Эдик хватает книжки и уходит.
Так это произошло. А теперь Щеткин сидит за моим столом, там, где час назад сидел Эдик. Щеткин написал заявление на своего ученика, ходил к полковнику, полковник направил его ко мне. Математик оскорблен: как же, приходится объясняться с каким-то лейтенантом милиции! «Вы можете считать, что сами себе кинули в окно камень», — вот что я ему сказала. Он пообещал пожаловаться в горком партии. Пусть идет. Если после того, как с ним познакомятся в горкоме партии, Щеткина оставят на преподавательской работе, — может считать, что ему повезло.
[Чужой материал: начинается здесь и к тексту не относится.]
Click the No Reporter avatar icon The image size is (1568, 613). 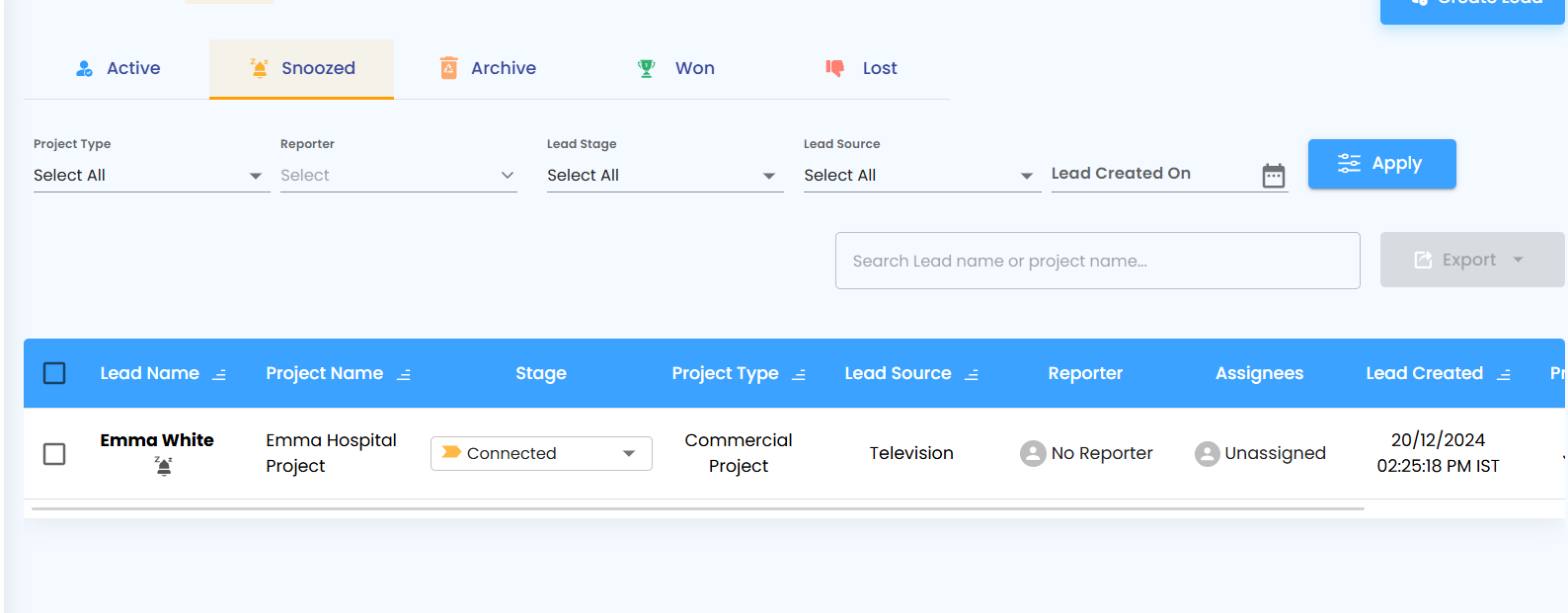point(1033,453)
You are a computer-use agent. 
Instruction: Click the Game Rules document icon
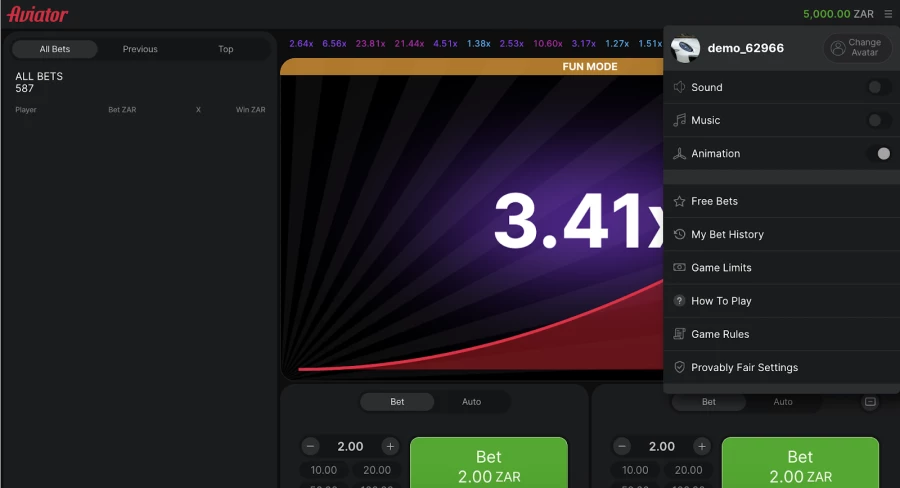[680, 334]
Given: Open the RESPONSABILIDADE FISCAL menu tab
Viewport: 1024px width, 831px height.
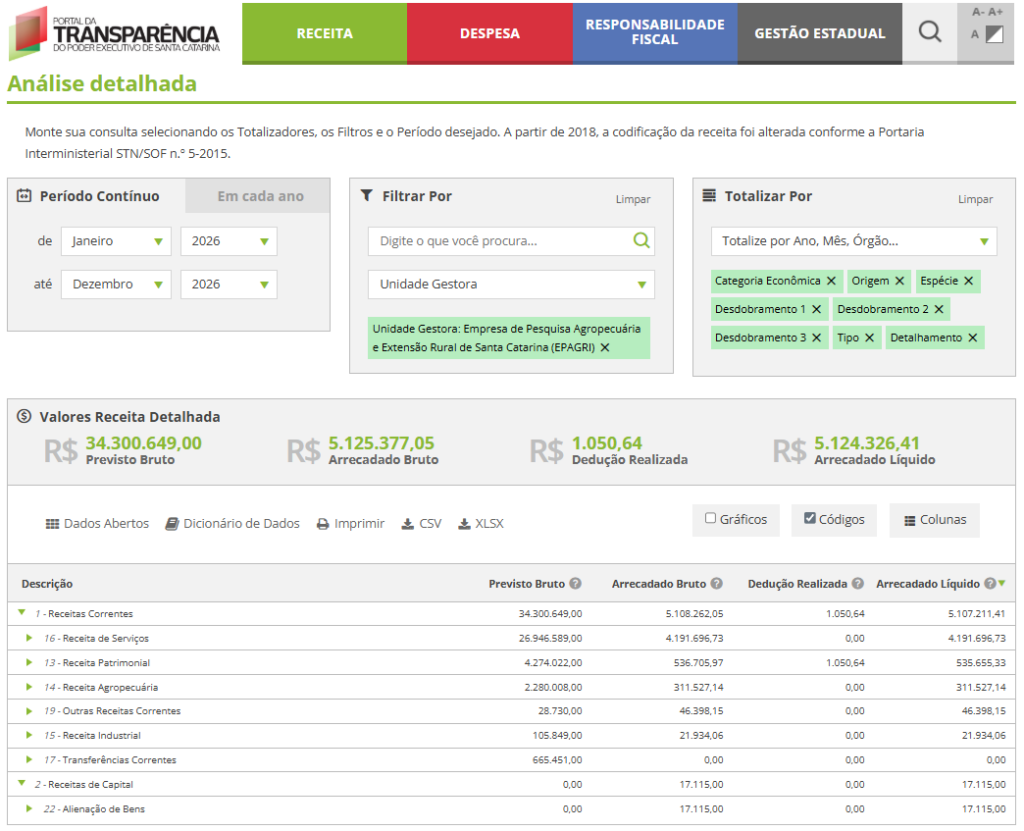Looking at the screenshot, I should pos(654,33).
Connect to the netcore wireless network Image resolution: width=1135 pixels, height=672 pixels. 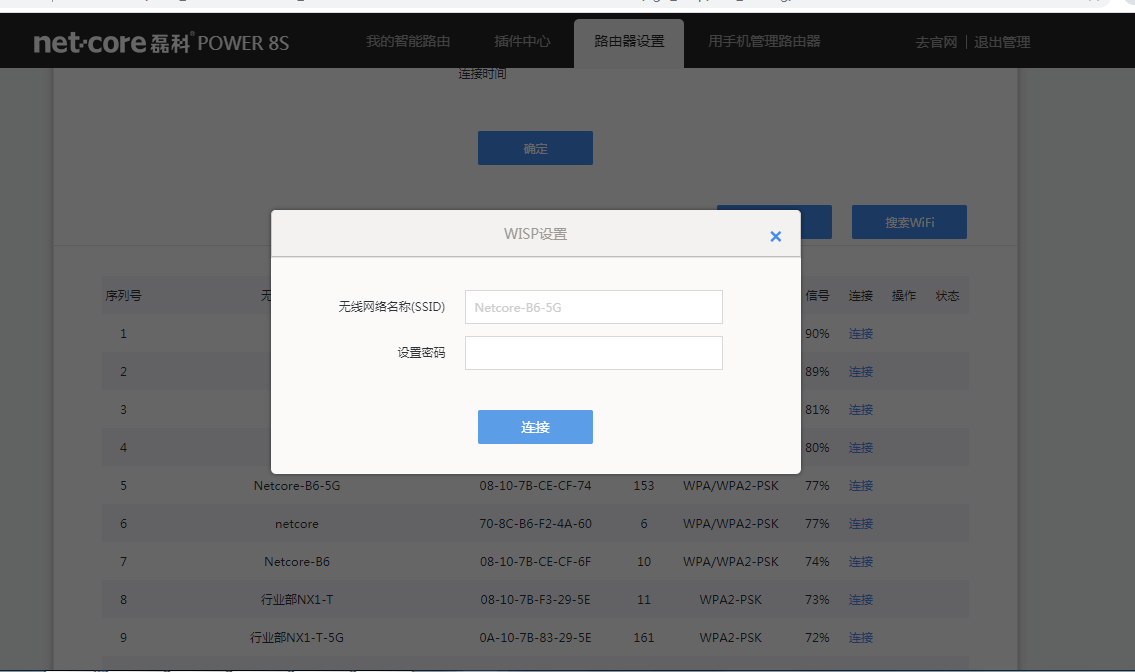pos(861,523)
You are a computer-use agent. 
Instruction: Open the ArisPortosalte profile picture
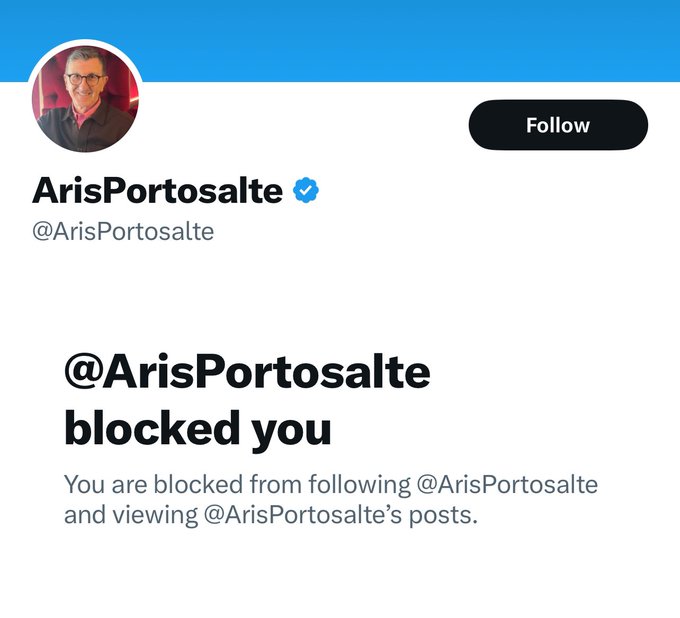click(85, 99)
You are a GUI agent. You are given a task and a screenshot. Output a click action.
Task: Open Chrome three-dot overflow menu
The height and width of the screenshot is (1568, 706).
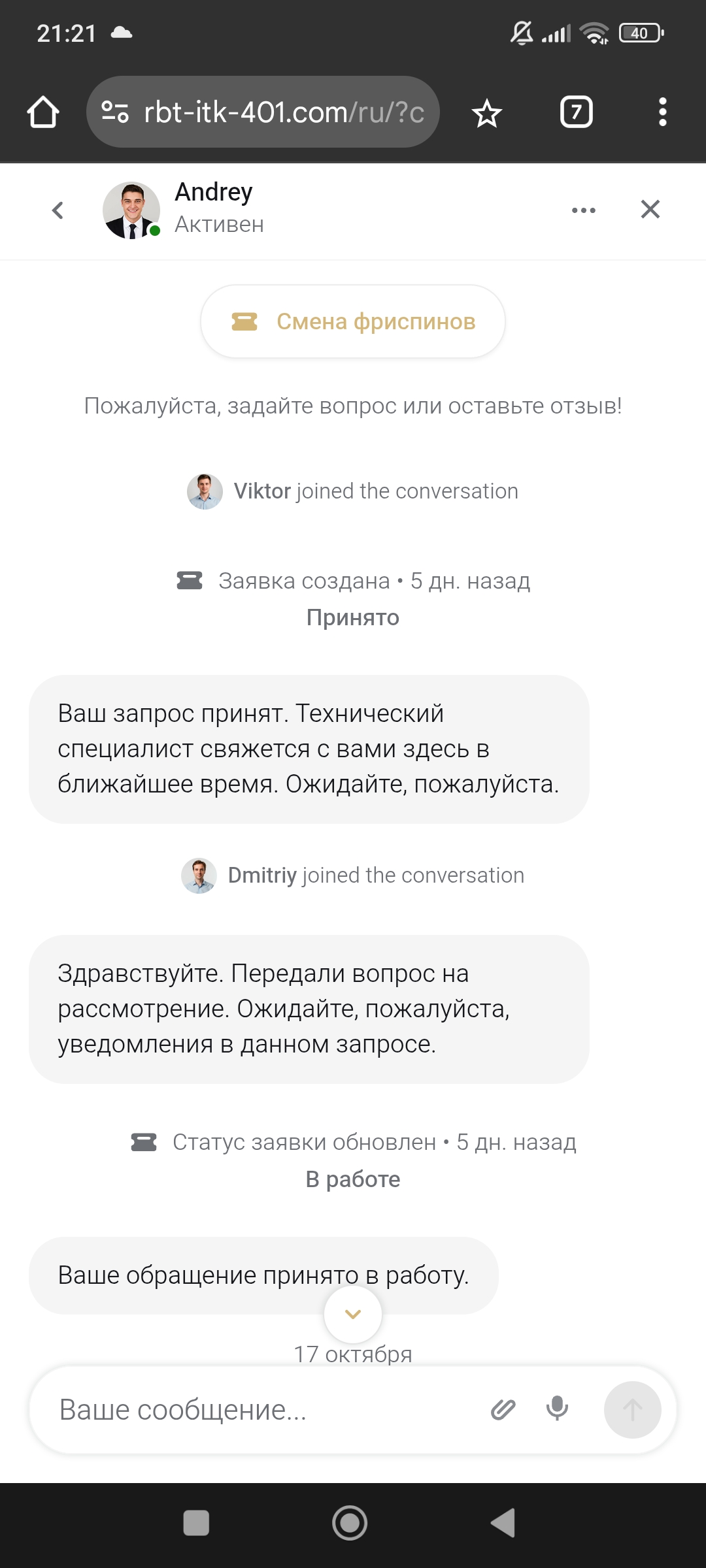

Я все-таки продолжаю беседу. Будет или не будет толк, а я должна высказать ему все.
— Вы не уважаете своих учеников. Как вы можете работать с ребятами, если не считаетесь с их человеческим достоинством?
— У меня их больше ста человек. Если я стану перед каждым делать реверансы…
— При чем тут реверансы? Но ведь подростки очень впечатлительны, они горячо реагируют на каждое слово. А вы оскорбили Эдика.
— Поражаюсь, — опять хватаясь за свой острый подбородок, иронически произносит Щеткин. — Поражаюсь вашему отношению… Милиция защищает хулигана и готова обвинить меня. Разболтанный мальчишка выбил в моем доме стекло, мало того — чуть не убил моего ребенка, а мне устраивают допросы и читают наставления. — Голос его вдруг срывается на крик. — Это безобразие! Это хамство! Я буду жаловаться, вы не смеете оставить безнаказанным…
— Перестаньте кричать!
— Что? — теперь очень тихо спрашивает Щеткин. — Вы еще повышаете на меня голос?
— Повышаю. Потому что иначе вы бы меня не услышали. Я вовсе не защищаю Эдика. Но если бы вы вели себя тактично, как подобает педагогу, этого вообще не случилось бы. Вот о чем вы должны подумать.
— Давно мечтал услышать милицейские поучения, — с наивозможным ехидством говорит Щеткин. — Но полагаю, что с меня вполне довольно. Сожалею о потерянном времени.
Он сказал еще несколько фраз в том же духе и удалился.
12
Я обещала Эдику быть на заседании комитета комсомола. Прихожу в школу пораньше, мне хочется поговорить с завучем. Удачно: Павел Михайлович один, проверяет тетради. Он встал мне навстречу, пододвинул стул, улыбнулся.
— У вас сердитый вид, товарищ лейтенант. Переживаете за Нилова?
— Переживаю. Я говорила со Щеткиным. Он же злой, Павел Михайлович. Вы понимаете: просто зол на весь мир. Как может такой человек работать преподавателем?
— В анкете нет графы, зол или добр. Нет, Вера Андреевна.